Ozon peut prétendre en interview vouloir faire un film féministe, ce qui apparait concrètement à l’image reste, pour le moins, plutôt ambivalent. Une séquence montrant Madeleine interprétant une Marie-Antoinette sur l’échafaud crée de douteux parallèles entre la position de victime et celle de comédienne.
Un crime bourgeois
À côté d’une vision cynique des luttes féministes, Mon Crime témoigne également d’un puissant imaginaire bourgeois. D’un point de vue narratif, le seul horizon des héroïnes étant l’ascension sociale dans les coordonnées de la classe dominante. Elles aspirent tour à tour à habiter un hôtel particulier, épouser le fils d’un industriel, travailler chez Pathé – par ailleurs producteur du film.
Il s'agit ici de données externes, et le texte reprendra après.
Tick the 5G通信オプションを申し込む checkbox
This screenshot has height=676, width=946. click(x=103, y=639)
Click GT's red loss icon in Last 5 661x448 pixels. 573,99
Cet imaginaire s’exprime également d’un point de vue esthétique. Il sera décrété à de nombreuses reprises que Madeleine et Pauline sont miséreuses au début. Cette misère n’apparaîtra jamais à l’écran. Les deux femmes sont toujours parfaitement habillées et apprêtées. Elles parcourent de longues distances dans leur « chambre de bonne », qui donne accès à un toit avec vue sur la tour Eiffel, digne d’Emily in Paris. Ozon nettoie son cadre de toute âpreté, de toute possible saleté, de toute zone d’ombre également. Comme avec un authentique décor de pièce de boulevard, on peine à croire que de réels personnages habitent ces intérieurs et ces images javellisées.
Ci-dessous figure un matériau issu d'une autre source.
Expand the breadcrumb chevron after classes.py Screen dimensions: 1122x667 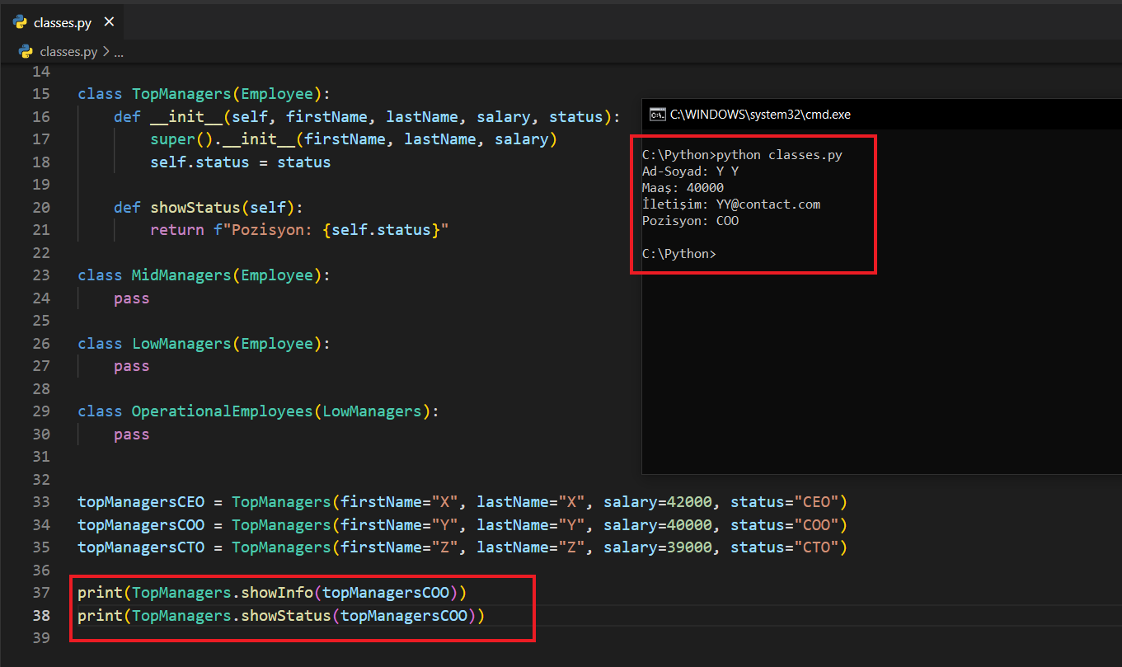point(106,52)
Ce vaudeville est composé essentiellement de plans moyens, avec une faible profondeur de champ, floutant les arrière-plans. Ce qui compte ici est de regarder la performance des acteur·ice·s, allant du léger décalage à l’intense cabotinage, dans la tradition des boulevards. De temps à autre, les longues séquences de dialogues explicatifs seront interrompues par un plan d’extérieur, souvent dans la rue, exhibant les reconstitutions réalisées avec l’argent de la Gaumont. Là encore, très irréelle, on croit difficilement à la chair de ce Paris numérique.